QUINTO: Se declaran de oficio las costas de esta alzada.
Vistos los artículos citados y demás de general y pertinente aplicación.
Fallo
LA SALA ACUERDA: Desestimar el recurso de apelación interpuesto por la representación procesal del procesado Belen contra el auto de fecha 18 de abril de 2011 dictado por el Juzgado de Instrucción Nº 4 de Molina de Segura en Sumario Nº 1/2011, Rollo de Apelación Nº 351/2011, confirmando dicha resolución con relación al procesamiento (y el auto de procesamiento de 24 de marzo de 2011 del que traía causa).En orden al pronunciamiento relativo a la prisión provisional del procesado Belen , se sustituye la prisión provisional incondicional y comunicada por la medida de prisión provisional eludible con fianza de 5.000 euros, y de consignarse ésta, las medidas complementarias siguientes: prohibición de salida del territorio nacional español con entrega del pasaporte en el término de 24 horas desde que obtenga la libertad (con comunicación inmediata a la Dirección General de la Policía y de la Guardia Civil para que controle el cumplimiento de la medida de prohibición, y comunicación al Consulado de su país en España a los efectos de conocimiento de esta medida y que eviten entregarle un nuevo pasaporte -o, al menos, lo comuniquen al Juzgado a los efectos de control-), prohibición de acercamiento o aproximación a la denunciante Dª Estrella a una distancia inferior a los 500 metros (a ella personalmente, a su domicilio, lugar de trabajo o lugares públicos o privados donde ésta se encuentre) y prohibición de comunicación con la citada denunciante Dª Estrella por cualquier medio o procedimiento (ambas prohibiciones hasta que concluya el procedimiento por sentencia judicial o se resuelva lo que corresponda por el Órgano Jurisdiccional competente), obligación de fijar un domicilio y teléfono de contacto, así como persona para recibir cualquier tipo de citación, notificación y emplazamiento, obligación de presentación semanal ante el Juzgado de Instrucción de su domicilio y, en su caso, cualquier otra medida que el Juez de Instrucción estime procedente en aras de asegurar la tranquilidad de la denunciante.
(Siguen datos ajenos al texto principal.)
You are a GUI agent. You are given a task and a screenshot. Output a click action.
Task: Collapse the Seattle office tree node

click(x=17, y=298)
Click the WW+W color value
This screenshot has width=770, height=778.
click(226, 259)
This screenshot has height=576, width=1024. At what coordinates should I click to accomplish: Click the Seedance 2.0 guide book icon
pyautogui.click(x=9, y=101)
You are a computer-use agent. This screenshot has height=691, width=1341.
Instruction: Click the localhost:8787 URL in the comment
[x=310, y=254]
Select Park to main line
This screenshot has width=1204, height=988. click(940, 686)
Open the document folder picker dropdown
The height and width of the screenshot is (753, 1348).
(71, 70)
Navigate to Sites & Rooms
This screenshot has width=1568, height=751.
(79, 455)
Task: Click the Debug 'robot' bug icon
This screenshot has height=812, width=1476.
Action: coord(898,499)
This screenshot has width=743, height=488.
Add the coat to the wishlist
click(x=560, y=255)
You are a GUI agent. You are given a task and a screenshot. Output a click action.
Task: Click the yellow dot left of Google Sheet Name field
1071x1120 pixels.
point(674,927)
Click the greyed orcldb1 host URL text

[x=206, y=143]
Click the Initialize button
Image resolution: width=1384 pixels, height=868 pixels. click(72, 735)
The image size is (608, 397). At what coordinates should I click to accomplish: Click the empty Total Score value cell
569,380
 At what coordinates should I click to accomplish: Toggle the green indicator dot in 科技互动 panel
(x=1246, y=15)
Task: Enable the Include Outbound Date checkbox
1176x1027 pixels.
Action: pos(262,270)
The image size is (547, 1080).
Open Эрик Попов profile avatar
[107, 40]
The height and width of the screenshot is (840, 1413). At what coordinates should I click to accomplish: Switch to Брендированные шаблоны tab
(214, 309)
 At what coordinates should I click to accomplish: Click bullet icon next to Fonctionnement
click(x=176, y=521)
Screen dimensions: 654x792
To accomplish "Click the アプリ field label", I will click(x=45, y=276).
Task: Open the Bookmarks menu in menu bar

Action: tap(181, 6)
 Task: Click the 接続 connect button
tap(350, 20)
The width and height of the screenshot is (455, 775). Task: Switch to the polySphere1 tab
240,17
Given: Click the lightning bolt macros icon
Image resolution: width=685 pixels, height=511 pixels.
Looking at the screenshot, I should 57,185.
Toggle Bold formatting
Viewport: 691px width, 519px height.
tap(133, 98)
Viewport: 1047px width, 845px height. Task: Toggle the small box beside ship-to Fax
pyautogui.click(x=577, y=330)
Se declaran de oficio las costas de esta alzada.
Contra este auto no cabe recurso alguno.
Remítase vía fax esta resolución al Juzgado de Instrucción Nº 4 de Molina de Segura para su conocimiento inmediato, a los efectos de que de consignarse la fianza, pueda adoptar las medidas procedentes.
Devuélvase la causa al Juzgado de procedencia con certificación de la presente resolución.
Así, por este nuestro auto, lo acordamos, mandamos y firmamos.